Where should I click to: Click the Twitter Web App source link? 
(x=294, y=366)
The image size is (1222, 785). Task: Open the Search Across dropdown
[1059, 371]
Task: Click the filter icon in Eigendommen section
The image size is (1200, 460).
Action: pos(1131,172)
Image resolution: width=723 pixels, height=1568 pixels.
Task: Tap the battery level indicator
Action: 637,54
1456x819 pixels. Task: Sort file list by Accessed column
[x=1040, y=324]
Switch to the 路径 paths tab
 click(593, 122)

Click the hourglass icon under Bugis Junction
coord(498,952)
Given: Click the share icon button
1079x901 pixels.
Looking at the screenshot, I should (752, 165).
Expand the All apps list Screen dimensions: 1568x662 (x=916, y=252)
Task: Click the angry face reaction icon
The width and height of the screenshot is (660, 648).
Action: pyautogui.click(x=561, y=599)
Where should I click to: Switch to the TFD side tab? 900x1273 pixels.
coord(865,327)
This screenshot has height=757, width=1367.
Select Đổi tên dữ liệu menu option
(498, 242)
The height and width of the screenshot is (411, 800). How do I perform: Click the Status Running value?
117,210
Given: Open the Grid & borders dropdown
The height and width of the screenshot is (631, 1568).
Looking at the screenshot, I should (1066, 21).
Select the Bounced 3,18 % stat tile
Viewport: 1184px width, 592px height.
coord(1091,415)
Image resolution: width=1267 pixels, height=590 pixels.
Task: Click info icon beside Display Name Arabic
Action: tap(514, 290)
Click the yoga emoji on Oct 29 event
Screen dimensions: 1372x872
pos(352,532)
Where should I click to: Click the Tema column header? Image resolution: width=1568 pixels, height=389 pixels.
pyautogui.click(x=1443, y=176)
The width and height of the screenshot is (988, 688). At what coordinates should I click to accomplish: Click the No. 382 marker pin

+ + +

Rewrite every line of the items above as a numbered list, skipping any blank lines.

1. Where should I click to: Click the Twitter Web App source link? 
2. (x=294, y=366)
3. The image size is (1222, 785). Task: Open the Search Across dropdown
4. [1059, 371]
5. Task: Click the filter icon in Eigendommen section
6. The image size is (1200, 460).
7. Action: pos(1131,172)
8. Image resolution: width=723 pixels, height=1568 pixels.
9. Task: Tap the battery level indicator
10. Action: 637,54
11. 1456x819 pixels. Task: Sort file list by Accessed column
12. [x=1040, y=324]
13. Switch to the 路径 paths tab
14.  click(593, 122)
15. Click the hourglass icon under Bugis Junction
16. coord(498,952)
17. Given: Click the share icon button
18. 1079x901 pixels.
19. Looking at the screenshot, I should (752, 165).
20. Expand the All apps list Screen dimensions: 1568x662 (x=916, y=252)
21. Task: Click the angry face reaction icon
22. The width and height of the screenshot is (660, 648).
23. Action: pyautogui.click(x=561, y=599)
24. Where should I click to: Switch to the TFD side tab? 900x1273 pixels.
25. coord(865,327)
26. This screenshot has height=757, width=1367.
27. Select Đổi tên dữ liệu menu option
28. (498, 242)
29. The height and width of the screenshot is (411, 800). How do I perform: Click the Status Running value?
30. 117,210
31. Given: Open the Grid & borders dropdown
32. The height and width of the screenshot is (631, 1568).
33. Looking at the screenshot, I should (1066, 21).
34. Select the Bounced 3,18 % stat tile
35. Viewport: 1184px width, 592px height.
36. coord(1091,415)
37. Image resolution: width=1267 pixels, height=590 pixels.
38. Task: Click info icon beside Display Name Arabic
39. Action: tap(514, 290)
40. Click the yoga emoji on Oct 29 event
41. Screen dimensions: 1372x872
42. pos(352,532)
43. Where should I click to: Click the Tema column header? Image resolution: width=1568 pixels, height=389 pixels.
44. pyautogui.click(x=1443, y=176)
45. The width and height of the screenshot is (988, 688). At what coordinates should I click to accomplish: Click the No. 382 marker pin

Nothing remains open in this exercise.